Could he – Hadley Chase III, scion of a storied New England family, Harvard and Yale graduate, champion of the Enlightenment, the principles of the Founding Fathers, and Cato the Elder – possibly vote for this….ignoramus?

You bet your life. Finally, Hadley came out of the closet.  For decades – at Mather Country Day, Salem, Harvard and Yale – he had been forced, badgered, insulted and manacled into a semi-progressive ethos.  For years he had tolerated insidious progressive intrusions into education, family, and social organizations.  He had taken, despite the rankling, nettling reminders of his family, a live-and-let-live approach to American politics.  Women have a gripe.  There is no denying the legacy of slavery. Homosexuals were born not made.  The poor have been shuffled and shuttled by capitalist excess.

By the time 2016 rolled around and Hadley had lived to late middle-age, the old adages, precepts, and diptychs once again kicked in. American society had gone over  a moral precipice so steep  that no moderate persuasion could reverse.   It was too late for intellectual deliberation, parsing of moral texts, or considering the on-the-one-hand-on-the-other postulates. 

In fact, in this complex, bewildering, incomprehensible world, only subjectivity was left – a core, fundamental, and primal response to everything.  Yes, Hadley admitted, he was hostile to Muslim extremists, to transgender activists, to Bay-to-Breakers and the Folsom Street Fair; to arrogant pro-choice abortionists; and especially to his own kind – pompous, self-assured, self-righteous claimants to American justice.

Hadley hesitated only for a moment in the voting booth – the old rational, elitist, New England  plutocratic genes pulled and howled as he raised his hand towards the Trump lever – but then he voted his conscience.
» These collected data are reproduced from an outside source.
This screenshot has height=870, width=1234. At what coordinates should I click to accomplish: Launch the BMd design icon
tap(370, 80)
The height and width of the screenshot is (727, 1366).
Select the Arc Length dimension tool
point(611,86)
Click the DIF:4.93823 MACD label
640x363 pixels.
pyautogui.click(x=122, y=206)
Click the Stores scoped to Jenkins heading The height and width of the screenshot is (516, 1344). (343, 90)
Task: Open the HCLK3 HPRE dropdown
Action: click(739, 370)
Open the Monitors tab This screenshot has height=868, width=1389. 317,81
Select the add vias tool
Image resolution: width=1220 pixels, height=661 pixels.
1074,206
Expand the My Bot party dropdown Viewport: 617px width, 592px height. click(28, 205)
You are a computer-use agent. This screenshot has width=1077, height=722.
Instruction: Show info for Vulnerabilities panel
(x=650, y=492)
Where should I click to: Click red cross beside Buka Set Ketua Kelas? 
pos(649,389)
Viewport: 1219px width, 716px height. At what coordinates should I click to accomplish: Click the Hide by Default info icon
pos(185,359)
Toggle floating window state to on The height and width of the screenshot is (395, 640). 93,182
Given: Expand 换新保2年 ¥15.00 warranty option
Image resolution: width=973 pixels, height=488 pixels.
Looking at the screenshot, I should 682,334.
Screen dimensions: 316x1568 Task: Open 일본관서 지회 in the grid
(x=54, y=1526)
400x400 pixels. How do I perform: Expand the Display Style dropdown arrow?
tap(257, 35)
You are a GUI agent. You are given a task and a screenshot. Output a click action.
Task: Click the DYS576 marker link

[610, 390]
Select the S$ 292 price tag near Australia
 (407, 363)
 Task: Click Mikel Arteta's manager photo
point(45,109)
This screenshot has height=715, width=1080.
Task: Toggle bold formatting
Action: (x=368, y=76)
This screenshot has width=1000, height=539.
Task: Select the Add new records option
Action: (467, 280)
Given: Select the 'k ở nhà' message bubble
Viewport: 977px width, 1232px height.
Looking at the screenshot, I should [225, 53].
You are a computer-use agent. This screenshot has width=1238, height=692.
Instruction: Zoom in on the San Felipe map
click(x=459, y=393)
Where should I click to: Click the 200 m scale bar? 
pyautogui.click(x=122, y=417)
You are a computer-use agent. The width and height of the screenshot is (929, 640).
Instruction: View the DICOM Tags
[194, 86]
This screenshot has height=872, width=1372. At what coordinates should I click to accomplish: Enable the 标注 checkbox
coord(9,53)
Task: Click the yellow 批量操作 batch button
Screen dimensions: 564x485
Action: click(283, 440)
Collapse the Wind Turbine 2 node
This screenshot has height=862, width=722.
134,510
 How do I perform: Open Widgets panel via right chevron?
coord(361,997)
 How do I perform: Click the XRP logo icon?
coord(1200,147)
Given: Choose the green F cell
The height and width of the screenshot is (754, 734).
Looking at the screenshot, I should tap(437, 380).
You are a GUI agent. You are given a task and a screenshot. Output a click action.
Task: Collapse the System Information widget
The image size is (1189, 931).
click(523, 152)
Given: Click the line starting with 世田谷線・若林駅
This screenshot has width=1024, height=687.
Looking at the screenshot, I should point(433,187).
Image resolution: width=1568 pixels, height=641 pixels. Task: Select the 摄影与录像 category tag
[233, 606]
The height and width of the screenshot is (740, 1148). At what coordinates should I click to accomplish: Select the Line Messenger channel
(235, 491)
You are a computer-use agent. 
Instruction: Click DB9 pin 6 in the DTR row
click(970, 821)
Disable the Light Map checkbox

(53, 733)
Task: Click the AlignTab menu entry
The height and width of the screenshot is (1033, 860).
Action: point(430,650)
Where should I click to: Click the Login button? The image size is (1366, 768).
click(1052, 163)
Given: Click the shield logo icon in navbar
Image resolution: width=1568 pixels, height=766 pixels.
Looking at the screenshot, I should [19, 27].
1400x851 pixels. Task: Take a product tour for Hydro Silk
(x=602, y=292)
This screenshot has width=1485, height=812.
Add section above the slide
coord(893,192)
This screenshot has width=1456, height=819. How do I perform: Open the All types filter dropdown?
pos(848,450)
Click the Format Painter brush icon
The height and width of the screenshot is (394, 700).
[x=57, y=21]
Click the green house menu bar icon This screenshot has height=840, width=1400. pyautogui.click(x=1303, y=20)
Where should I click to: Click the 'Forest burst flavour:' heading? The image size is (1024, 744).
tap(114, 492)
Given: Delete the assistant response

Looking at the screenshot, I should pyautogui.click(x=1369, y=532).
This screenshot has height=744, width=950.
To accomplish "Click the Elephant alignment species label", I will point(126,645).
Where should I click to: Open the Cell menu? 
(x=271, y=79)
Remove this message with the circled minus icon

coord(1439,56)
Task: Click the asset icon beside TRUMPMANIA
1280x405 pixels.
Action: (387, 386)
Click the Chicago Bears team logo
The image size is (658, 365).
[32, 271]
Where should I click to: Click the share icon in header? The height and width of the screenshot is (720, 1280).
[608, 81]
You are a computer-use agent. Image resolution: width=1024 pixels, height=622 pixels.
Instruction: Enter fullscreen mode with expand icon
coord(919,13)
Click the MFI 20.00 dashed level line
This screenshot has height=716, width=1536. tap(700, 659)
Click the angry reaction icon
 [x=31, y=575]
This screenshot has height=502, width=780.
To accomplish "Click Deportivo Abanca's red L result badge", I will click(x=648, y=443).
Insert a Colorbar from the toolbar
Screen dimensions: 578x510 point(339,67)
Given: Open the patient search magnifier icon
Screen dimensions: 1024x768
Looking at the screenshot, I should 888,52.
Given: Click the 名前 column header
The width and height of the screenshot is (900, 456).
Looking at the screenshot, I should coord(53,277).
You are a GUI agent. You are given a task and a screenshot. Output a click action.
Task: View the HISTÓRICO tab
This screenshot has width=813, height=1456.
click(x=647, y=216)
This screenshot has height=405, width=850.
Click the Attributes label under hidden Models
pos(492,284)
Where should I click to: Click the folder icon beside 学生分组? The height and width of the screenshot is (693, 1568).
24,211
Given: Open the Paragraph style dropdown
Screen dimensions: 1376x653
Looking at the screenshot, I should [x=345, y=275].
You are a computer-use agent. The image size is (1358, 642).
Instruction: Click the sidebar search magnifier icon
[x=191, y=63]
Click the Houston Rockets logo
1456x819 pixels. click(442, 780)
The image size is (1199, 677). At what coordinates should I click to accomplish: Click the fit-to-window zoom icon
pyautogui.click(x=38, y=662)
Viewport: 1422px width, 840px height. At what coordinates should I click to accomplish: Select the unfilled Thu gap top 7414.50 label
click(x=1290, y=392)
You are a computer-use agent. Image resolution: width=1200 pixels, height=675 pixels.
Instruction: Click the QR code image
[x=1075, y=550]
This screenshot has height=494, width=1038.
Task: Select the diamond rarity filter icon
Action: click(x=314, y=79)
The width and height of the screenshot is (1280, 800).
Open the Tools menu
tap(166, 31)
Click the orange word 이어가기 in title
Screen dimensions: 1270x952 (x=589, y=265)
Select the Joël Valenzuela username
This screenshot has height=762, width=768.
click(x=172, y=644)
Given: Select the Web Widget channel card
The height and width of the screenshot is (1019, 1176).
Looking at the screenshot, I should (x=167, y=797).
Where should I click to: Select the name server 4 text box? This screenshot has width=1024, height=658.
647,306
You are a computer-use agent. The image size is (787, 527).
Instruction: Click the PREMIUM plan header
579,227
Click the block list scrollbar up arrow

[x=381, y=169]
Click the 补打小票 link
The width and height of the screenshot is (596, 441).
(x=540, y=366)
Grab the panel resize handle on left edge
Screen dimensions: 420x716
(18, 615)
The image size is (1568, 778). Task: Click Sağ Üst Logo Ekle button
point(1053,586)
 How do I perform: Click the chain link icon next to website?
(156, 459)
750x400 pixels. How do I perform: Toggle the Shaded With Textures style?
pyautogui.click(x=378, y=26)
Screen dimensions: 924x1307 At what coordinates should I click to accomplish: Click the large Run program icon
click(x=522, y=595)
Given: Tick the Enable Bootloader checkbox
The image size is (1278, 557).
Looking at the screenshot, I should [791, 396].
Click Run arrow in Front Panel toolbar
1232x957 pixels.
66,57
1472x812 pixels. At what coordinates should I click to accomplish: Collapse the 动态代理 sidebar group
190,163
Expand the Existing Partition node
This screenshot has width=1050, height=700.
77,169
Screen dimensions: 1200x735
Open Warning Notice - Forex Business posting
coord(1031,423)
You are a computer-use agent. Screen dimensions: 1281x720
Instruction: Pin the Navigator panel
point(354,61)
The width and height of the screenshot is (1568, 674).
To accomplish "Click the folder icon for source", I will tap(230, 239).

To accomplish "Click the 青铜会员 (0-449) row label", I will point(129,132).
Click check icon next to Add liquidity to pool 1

Hadley did not vote for the man, Trump, nor what he supposedly stood for; but for the outrageousness of it all.  He was finally coming out of the closet and felt no longer intimidated by his progressive friends and their persistent drumbeat of race, gender, ethnicity, equality, and inclusivity.    Fuck ‘em, he thought as he pulled the lever.   A traitor to his class, he voted Hollywood,  Las Vegas, glitz, bimbos, and Miami Beach…and it felt good.

If Hadley could pull the Trump lever, just imagine how many tens of millions of equally passionate but more legitimately disenfranchised  will also pull it.  Trump is not simply an eccentric, out-of-the-mainstream candidate.  He is the one who finally lets us all out of the closet.